Penasulsel.com, MAKASSAR –Ketua DPRD Kota Makassar, Rudianto Lallo kembali menggerlar Sosialisasi Peraturan Daerah (Perda) No. 7 Tahun 2019 tentang Perusahaan Umum Daerah Air Minum (PDAM) Kota Makassar, di D Maleo Hotel, Minggu, 17/9/2023.
Dalam sosialisasi ini, Rudianto Lallo menyampaikan berbagai kendala yang dialami Perumda PDAM dimasa kerkeringan ini, yang mengakibatkan suplay air dibeberapa wilayah terganggu, kendati demikian, dia meyakini jika pihak direksi dan jajaran PDAM terus melaksanakan upaya untuk memenuhi kebutuhan air bersih warga.

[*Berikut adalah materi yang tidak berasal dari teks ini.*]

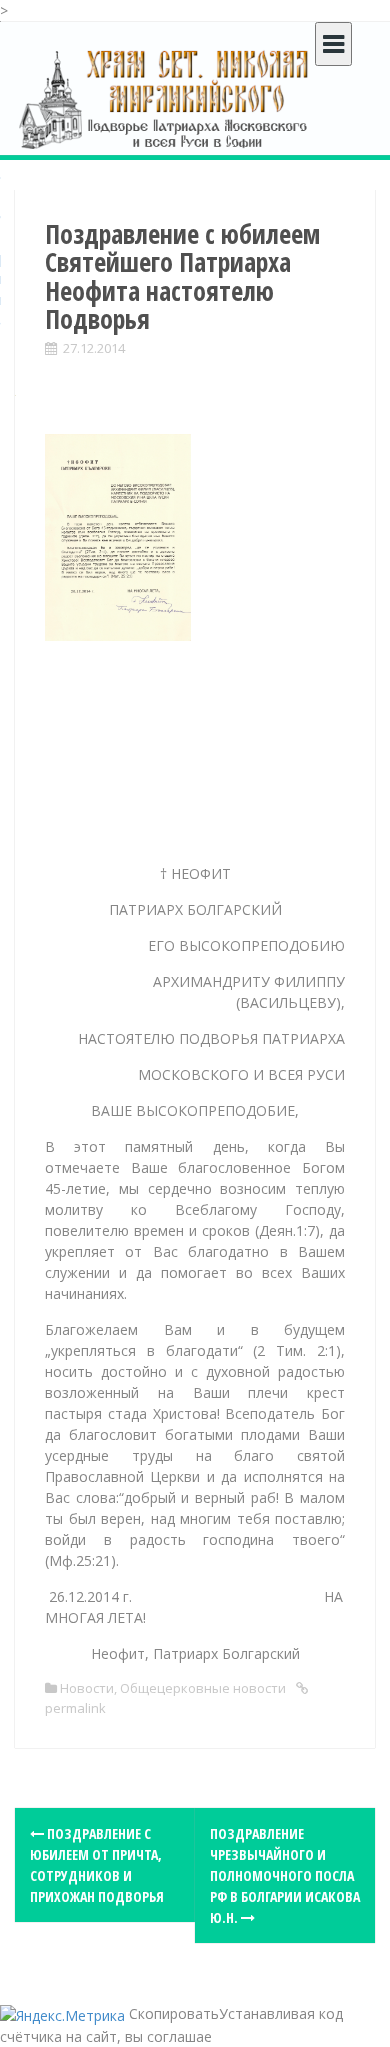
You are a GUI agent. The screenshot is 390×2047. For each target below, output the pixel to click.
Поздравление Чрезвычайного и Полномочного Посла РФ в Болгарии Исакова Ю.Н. (285, 1875)
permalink (75, 1708)
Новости (87, 1688)
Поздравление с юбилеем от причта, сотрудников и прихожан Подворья (97, 1865)
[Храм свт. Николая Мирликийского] (165, 98)
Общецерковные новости (203, 1688)
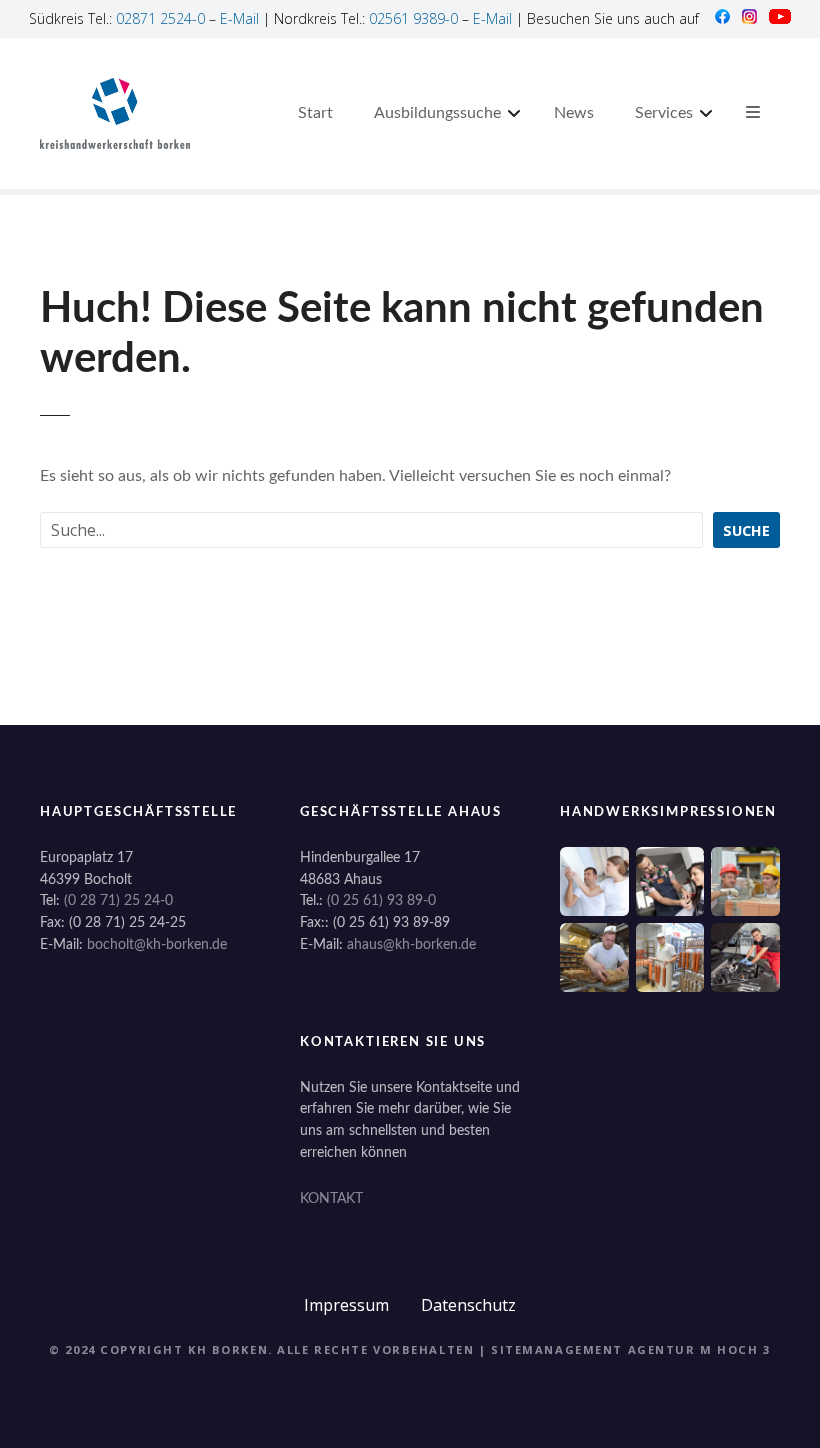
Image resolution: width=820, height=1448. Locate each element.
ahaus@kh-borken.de (411, 944)
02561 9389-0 (413, 18)
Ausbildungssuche (437, 113)
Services (664, 113)
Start (315, 113)
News (574, 113)
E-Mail (239, 18)
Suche (746, 530)
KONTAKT (331, 1198)
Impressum (346, 1305)
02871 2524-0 (160, 18)
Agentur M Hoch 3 (699, 1349)
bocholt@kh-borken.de (157, 944)
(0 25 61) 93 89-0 (381, 900)
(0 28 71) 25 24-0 (118, 900)
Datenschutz (468, 1305)
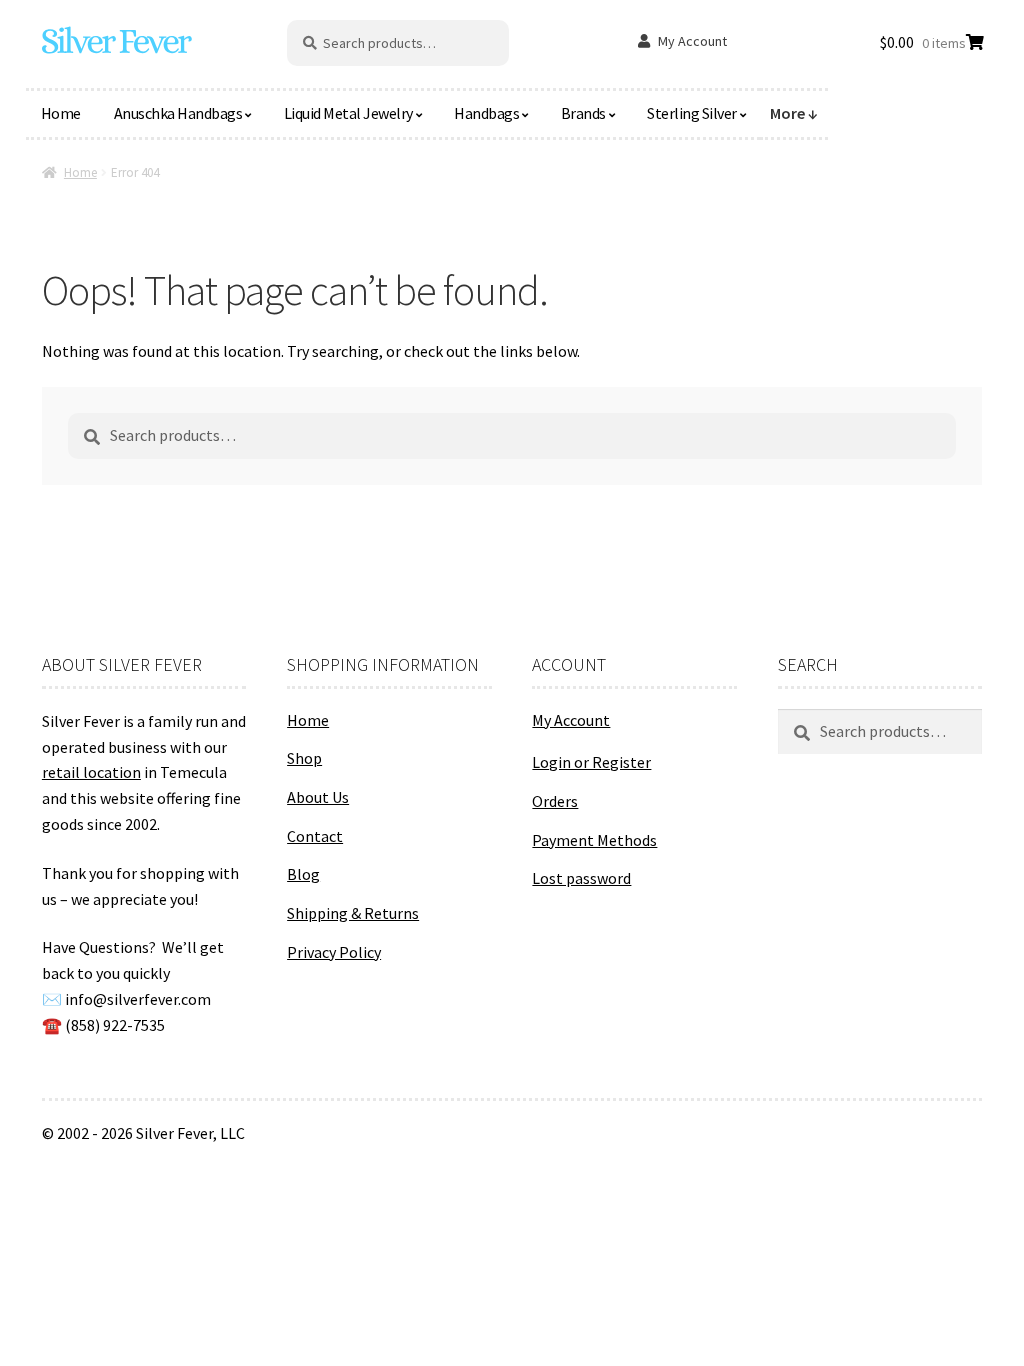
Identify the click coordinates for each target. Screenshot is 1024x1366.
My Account (692, 41)
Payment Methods (594, 840)
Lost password (581, 878)
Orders (555, 801)
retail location (91, 772)
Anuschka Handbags (178, 113)
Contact (315, 836)
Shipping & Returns (353, 913)
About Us (318, 797)
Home (61, 113)
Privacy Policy (334, 952)
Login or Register (591, 762)
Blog (303, 874)
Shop (304, 758)
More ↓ (794, 113)
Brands (583, 113)
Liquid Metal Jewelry (348, 113)
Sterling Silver (692, 113)
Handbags (486, 113)
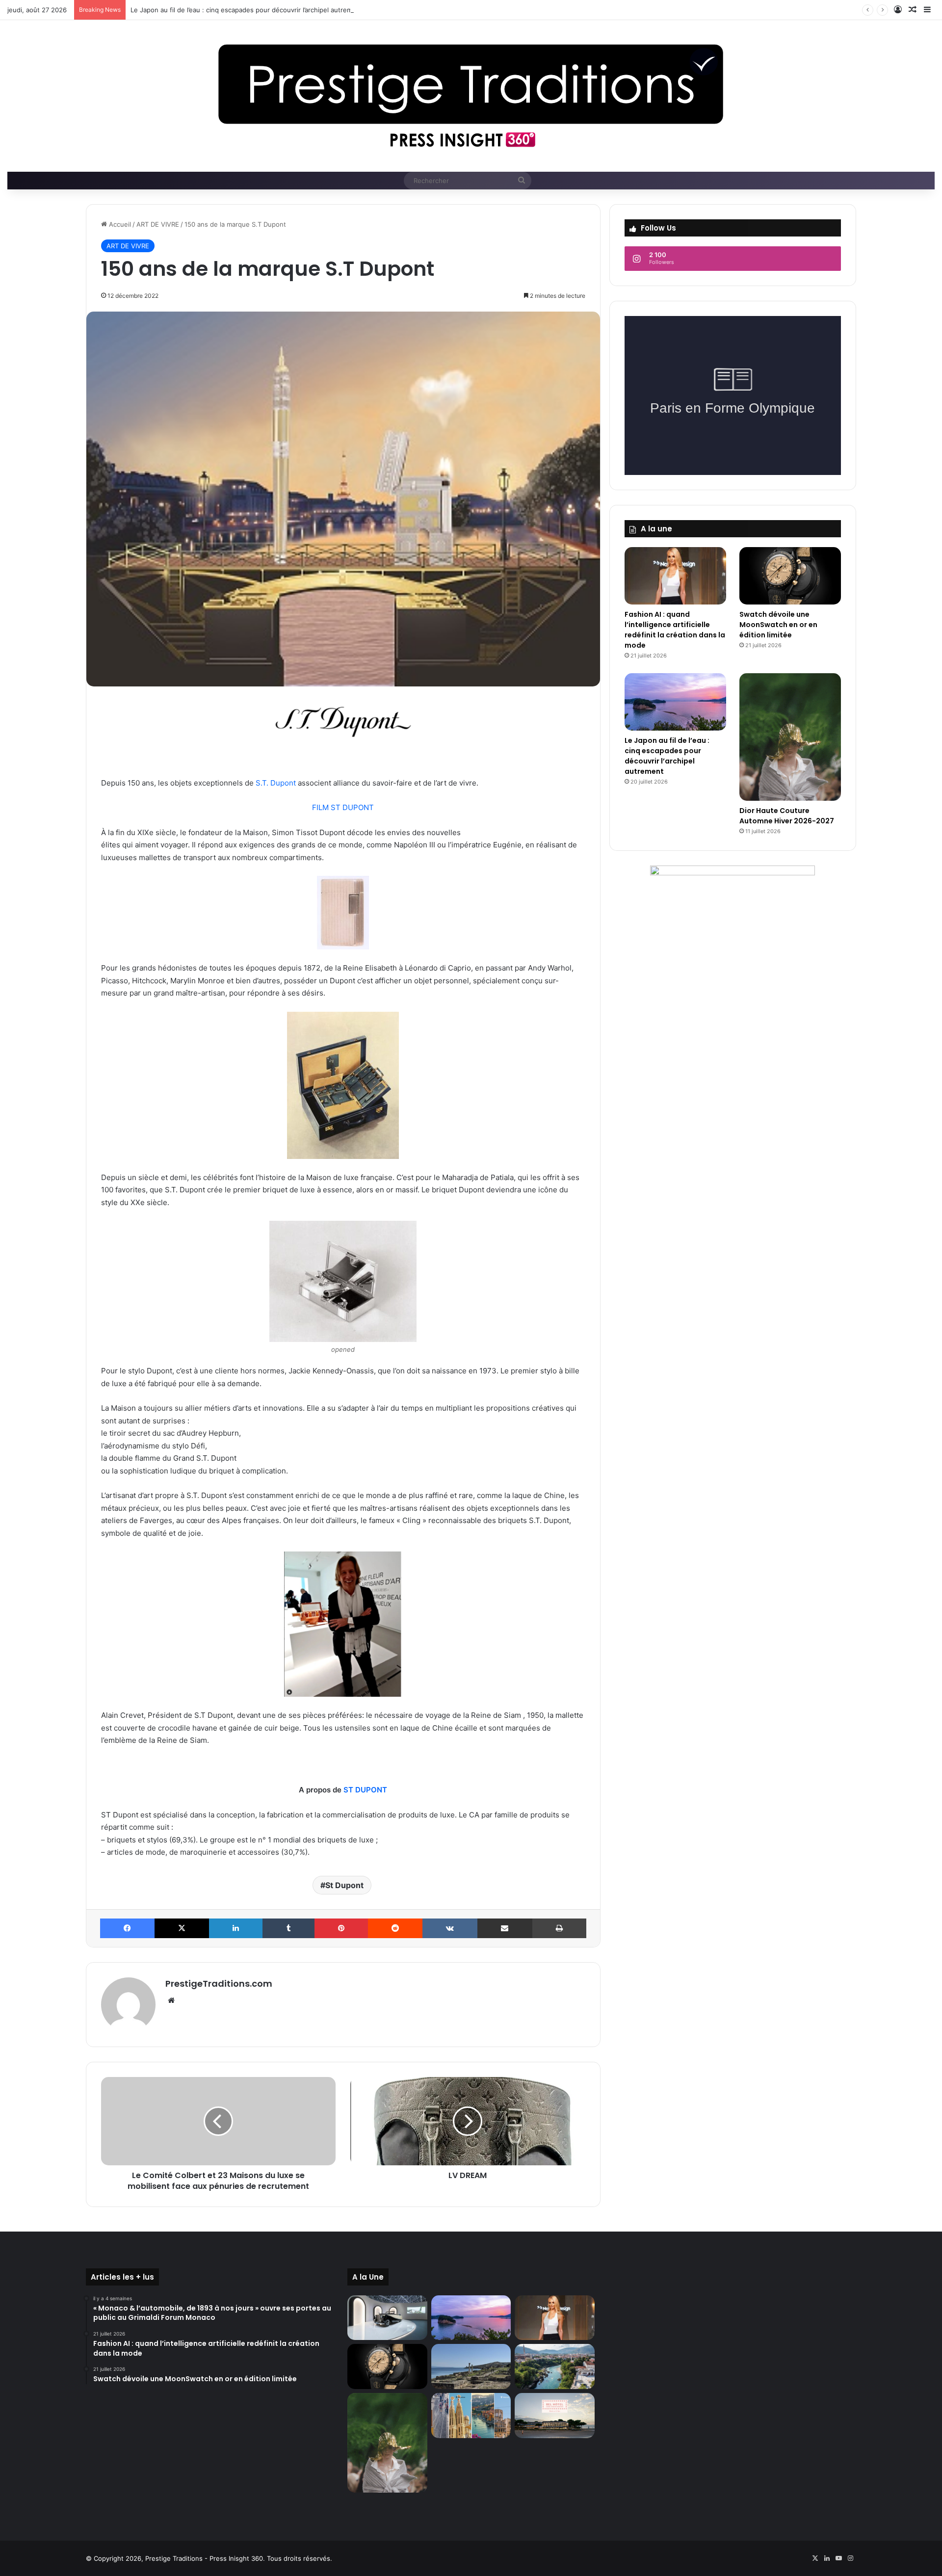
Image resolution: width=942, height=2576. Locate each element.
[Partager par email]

“Karena musim ini masih kemarau, sehingga suplay air bersih PDAM Makassar yang dari Lekopancing Maros turun drastis, tapi PDAM tak ingin menyerah, dia terus memberikan pelayanan dengan membawakan langsung kepada warga yang terdampak menggunakan mobil,”kata Rudianto Lallo.
Lanjut Rudianto, dampak kekeringan ini tak hanya di Kota Makassar saja, tapi beberapa daerah di Kabupaten lainnya di Sulsel turut merasakan dampaknya. Olehnya itu, dia mengimbau agar masyarakat menggunakan air semaksimal mungkin.
“Mari kita kurangi penggunaan air secara berlebihan, dan jika air sedang mengalir janganki lupa tampung memangmi,”ujarnya.
Meski demikian, dia juga mengimbau masyarakat agar senantiasa taat membayar iuran perbulannya agar terhindar dari denda. “Janganki telat bayar airta, sebab lewat sehari kena denda secara otomatis, insya allah tak lama lagi air dirumahta sudah kembali lancar, dan kami di DPRD sudah menginstruksikan agar warga yang membayar tetap waktu agar diberikan apresiasi,”ujarnya.
Sementara itu, Forum Pelanggan PDAM Makassar, Ronny menambahkan jika saat ini Walikota Makassar telah menemukan solusi dalam menghadapi kekeringan di Makassar. Menurut dia ada belasan sumur bersih yang sangat layak untuk menjadi bahan baku PDAM.
“Walikota Danny Pomanto terus berpikir keras agar kekeringan ini dapat dilewati. baru-baru pal Wali menemukan sumur yang airnya layak jadi bahan baku PDAM, semoga ini dapat menjadi solusi dari kemarau beberapa bulan terakhir,”paparnya.